Une menace croissante

De tout temps, des espèces exotiques ont été introduites en Europe. Toutes ne sont cependant pas envahissantes : soit parce qu’elles ne sont pas menaçantes pour l’écosystème, soit parce qu’elles ne peuvent pas s’adapter et donc, se reproduire. Leur introduction, si elle est bien contrôlée par l’homme, est même parfois jugée bénéfique. Pensons par exemple aux jardins d’ornement pour les plantes ou aux parcs zoologiques pour les animaux.

Mais aujourd’hui, la menace pour l’environnement est réelle. Elle est même plus vive que jamais à cause de l’accroissement considérable des échanges commerciaux ainsi que de la forte demande en animaux et plantes exotiques. Parfois, l’introduction dans la nature de ces espèces exotiques occasionne aussi des problèmes pour la santé des personnes et/ou la santé des espèces animales domestiques ou « indigènes » (celles qui vivent naturellement à l’état sauvage chez nous). 

Un problème mondial

Le problème des espèces exotiques envahissantes est mondial.
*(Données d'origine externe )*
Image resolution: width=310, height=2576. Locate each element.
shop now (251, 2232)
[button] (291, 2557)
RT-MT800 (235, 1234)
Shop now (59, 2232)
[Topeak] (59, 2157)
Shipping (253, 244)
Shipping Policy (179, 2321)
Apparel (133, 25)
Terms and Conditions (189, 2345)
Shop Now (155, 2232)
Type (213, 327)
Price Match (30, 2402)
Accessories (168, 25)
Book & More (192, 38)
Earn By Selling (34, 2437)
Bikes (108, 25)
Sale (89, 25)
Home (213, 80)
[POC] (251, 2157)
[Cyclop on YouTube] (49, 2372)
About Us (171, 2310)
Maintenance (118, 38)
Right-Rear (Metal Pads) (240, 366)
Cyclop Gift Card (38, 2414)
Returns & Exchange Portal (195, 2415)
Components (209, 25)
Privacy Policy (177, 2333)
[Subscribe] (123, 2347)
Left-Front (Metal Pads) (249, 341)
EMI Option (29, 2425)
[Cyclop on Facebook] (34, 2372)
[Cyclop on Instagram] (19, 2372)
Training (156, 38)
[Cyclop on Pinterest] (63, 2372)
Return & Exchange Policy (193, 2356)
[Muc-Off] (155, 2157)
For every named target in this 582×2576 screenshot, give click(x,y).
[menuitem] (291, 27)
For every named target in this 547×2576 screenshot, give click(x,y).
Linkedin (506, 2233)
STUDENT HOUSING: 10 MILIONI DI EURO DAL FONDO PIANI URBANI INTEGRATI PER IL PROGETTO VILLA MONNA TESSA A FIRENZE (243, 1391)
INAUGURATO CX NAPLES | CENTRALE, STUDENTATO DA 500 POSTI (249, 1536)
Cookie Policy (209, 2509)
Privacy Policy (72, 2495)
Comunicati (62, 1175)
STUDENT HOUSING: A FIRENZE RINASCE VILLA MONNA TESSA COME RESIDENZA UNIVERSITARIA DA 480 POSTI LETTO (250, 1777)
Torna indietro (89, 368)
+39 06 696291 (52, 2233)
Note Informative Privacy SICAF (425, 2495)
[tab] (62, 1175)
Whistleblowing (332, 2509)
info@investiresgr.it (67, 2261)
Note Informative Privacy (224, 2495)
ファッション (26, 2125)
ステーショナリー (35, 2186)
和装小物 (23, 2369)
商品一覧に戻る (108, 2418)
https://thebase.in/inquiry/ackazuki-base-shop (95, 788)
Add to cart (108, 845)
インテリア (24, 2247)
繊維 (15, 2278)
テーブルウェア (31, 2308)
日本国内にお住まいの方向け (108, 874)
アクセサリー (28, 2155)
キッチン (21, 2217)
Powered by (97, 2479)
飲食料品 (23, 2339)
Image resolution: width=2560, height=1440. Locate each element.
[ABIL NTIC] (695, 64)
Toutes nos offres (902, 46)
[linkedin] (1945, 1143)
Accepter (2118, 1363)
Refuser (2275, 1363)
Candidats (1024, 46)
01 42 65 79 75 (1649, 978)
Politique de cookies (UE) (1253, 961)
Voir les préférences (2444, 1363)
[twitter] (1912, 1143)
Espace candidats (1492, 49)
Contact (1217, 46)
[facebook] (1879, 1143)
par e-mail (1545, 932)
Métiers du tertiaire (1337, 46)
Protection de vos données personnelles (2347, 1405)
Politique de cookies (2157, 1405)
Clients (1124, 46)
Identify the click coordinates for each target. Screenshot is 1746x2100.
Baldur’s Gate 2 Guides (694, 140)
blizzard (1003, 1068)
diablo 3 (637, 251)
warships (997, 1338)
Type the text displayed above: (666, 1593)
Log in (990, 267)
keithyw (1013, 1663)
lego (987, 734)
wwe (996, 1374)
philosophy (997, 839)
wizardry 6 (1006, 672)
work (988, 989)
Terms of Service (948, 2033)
Il est d’ailleurs considéré comme étant la deuxième cause de perte de biodiversité dans le monde après la disparition des habitats naturels (par exemple du fait de la reconversion de ces habitats en zones agricoles, en zones industrielles ou en zones consacrées à l’habitat humain). 

Ces espèces contribuent également à la dégradation des services écosystémiques.  En entrant par exemple en compétition avec les espèces locales (espèces indigènes/autochtones) pour la nourriture ou pour l’utilisation de l’habitat naturel mais aussi en s’en nourrissant ou en s’hybridant avec elles. La diversité des espèces autochtones s’en trouve donc diminuée, notamment sur le plan de la diversité génétique.

Les dommages économiques

Au-delà de l’aspect purement environnemental, les EEE causent aussi des dommages économiques très importants évalués à l’heure actuelle à 12,5 milliards d’euros par an uniquement pour l’Union européenne. Elles peuvent causer des pertes économiques directes à certains secteurs comme l’agriculture, l’aquaculture, la pêche ou encore la sylviculture, du fait par exemple de l’introduction de maladies. Leur contrôle et leur élimination peut aussi occasionner des coûts importants qui doivent collectivement être pris en charge par la société.